Juruketik.com – Ditengah maraknya perabotan rumah tangga berbahan plastik dan bahan elektronik, boboko atau bakul nasi berbahan bambu asal Cileungsi, Kabupaten Bogor masih tetap eksis.
Sepasang suami istri, Emong (60) dan Nessa (55) di Kampung Palasari, Desa Mampir, Kecamatan Cileungsi, Kabupaten Bogor masih tetap bertahan menjadi pengerajin boboko bambu
Setiap hari Emong dan Nessa menganyam rautan bambu menjadi boboko di sebuah saung di pelataran rumahnya.
Disana Emong duduk didalam saung sedangkan sang istri duduk di atas kursi bambu sambil terus fokus menganyam boboko.
Saat ini kata Emong jumlah penjualan boboko bambu ini jauh menurun dibanding pada tahun 80an hingga tahun 90an.

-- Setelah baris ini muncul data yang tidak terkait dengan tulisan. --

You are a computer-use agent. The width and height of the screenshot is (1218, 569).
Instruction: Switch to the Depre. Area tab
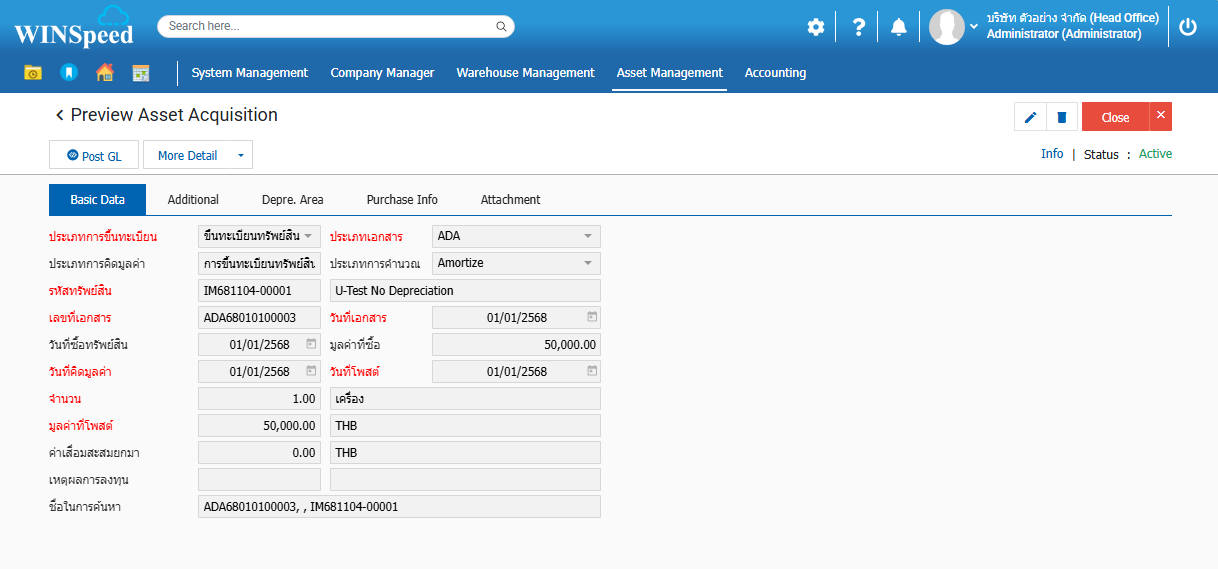pyautogui.click(x=292, y=200)
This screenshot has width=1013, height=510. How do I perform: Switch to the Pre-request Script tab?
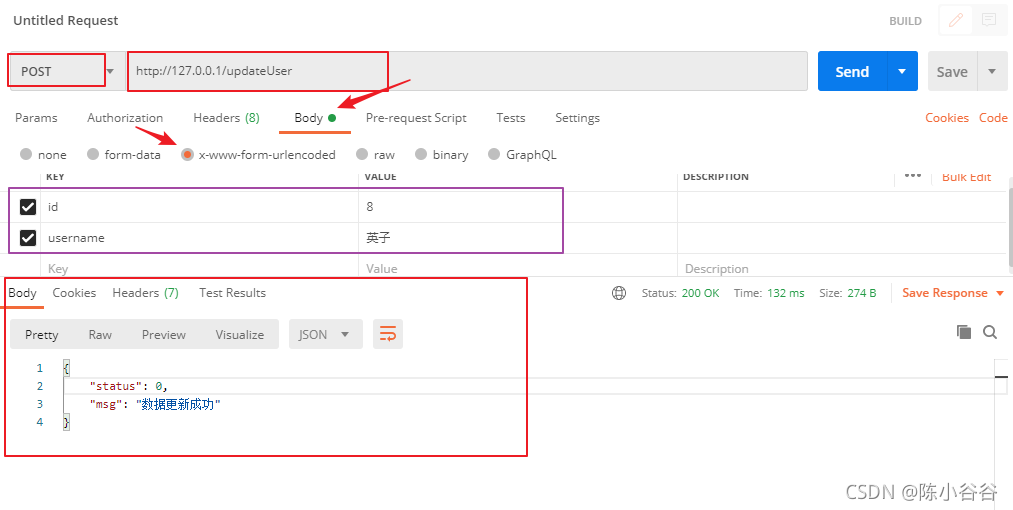tap(416, 118)
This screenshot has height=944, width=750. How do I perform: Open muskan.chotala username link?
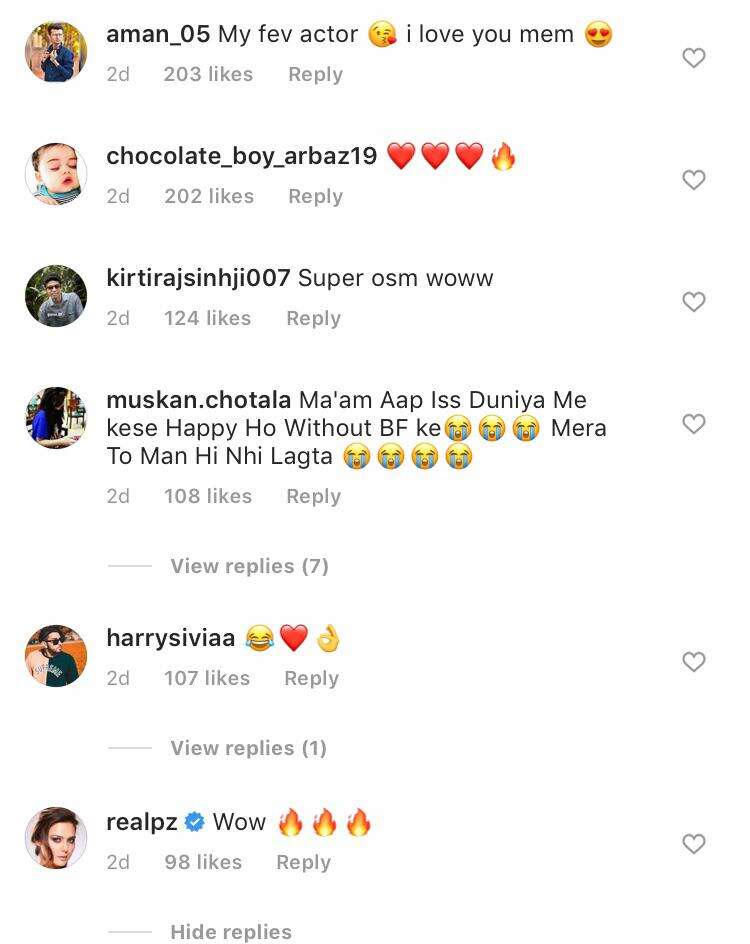click(199, 400)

“Tahun 2000 sudah banyak produk bahan plastik, terus ada yang penanak nasi elektronik juga, dari situ peminat mulai turun,” ujarnya.
Meski demikian kata Emong, masih ada masyarakat yang tetap menggunakan boboko bambu dan tidak beralih menggunakan berbahan plastik.
Selain terbuat dari bahan alami yang jauh dari kontaminasi bahan kimia penggunaan boboko kayu juga memiliki banyak manfaat.
Biasanya boboko digunakan sebagai wadah menyimpan makanan.
“Jaman dulu mah dipakai juga buat nyimpen makanan, buat bawa makanan ke sawah, bisa juga untuk mengirimkan makanan ke tetangga,” katanya.
Selain itu boboko juga bisa digunakan untuk menyimpan beras mencuci beras dan wadah nasi.
Boboko yang dibuat Nesa dan suami ini mampu menampung sekitar tiga liter beras.
“Kalau yang ini ukuran sedang, kalau dipakai untuk beras katanya tidak banyak kutu, terus kalau dipakai untuk nasi tidak mudah basi,” ujarnya.
Kemampuan membuat boboko didapatkan Emong dan Nesa dari orangtuanya.
Karena sejak turun temurun keluarganya menjadi pengerajin boboko.
Dalam sehari keduanya bisa membuat sekitar 10 hingga 20 boboko tergantung dari ketersediaan bahan baku dan kualitas bahan baku.
Proses pembuatannya pun perlu memakan waktu cukup lama dimulai dengan memotong selongsong bambu menjadi bilah bambu yang kemudian dipotong tipis menjadi ruatan bambu.
Selanjutnya bambu dihaluskan dan dijemur agar lebih mudah dibentuk.
“Kalau sudah ada bambu yang diraut proses pembuatan satu boboko makan waktu 10 menitan. Awalnya di anyam kemudian dibentuk terus dipasangi kaki,”katanya.
Selain ingin melestarikan usaha turun temurun, Emong terpaksa tetap bertahan menjadi pengerajin boboko lantaran kondisi kakinya mengalami musibah pada tiga tahun lalu.
Kondisi itu membuat Ia harus menggunakan tongkat untuk berjalan.
“Ya, bertahan karena tidak bisa kerja yang lain cuma kerja gini aja buat sehari harinya,” ucapnya.
Dari sisi penjualan pasutri ini tak ada kesulitan untuk menjualnya.
Nesa mengatakan setiap satu minggu sekali boboko yang sudah dikumpulkan ini akan diambil oleh pengepul.
“Dikumpulin semingu itu ada sekitar 80an boboko, terus nanti diambil sama pengepulnya. Satu boboko harganya Rp25ribu,” ujarnya.
Ditengah kemajuan jaman ini beberapa tempat pembuatan boboko pun memilih tutup lantaran menurunnya minat pembeli.
Meski begitu Nesa dan Emong tetap bertahan membuat boboko lantaran tak ada pekerjaan lain.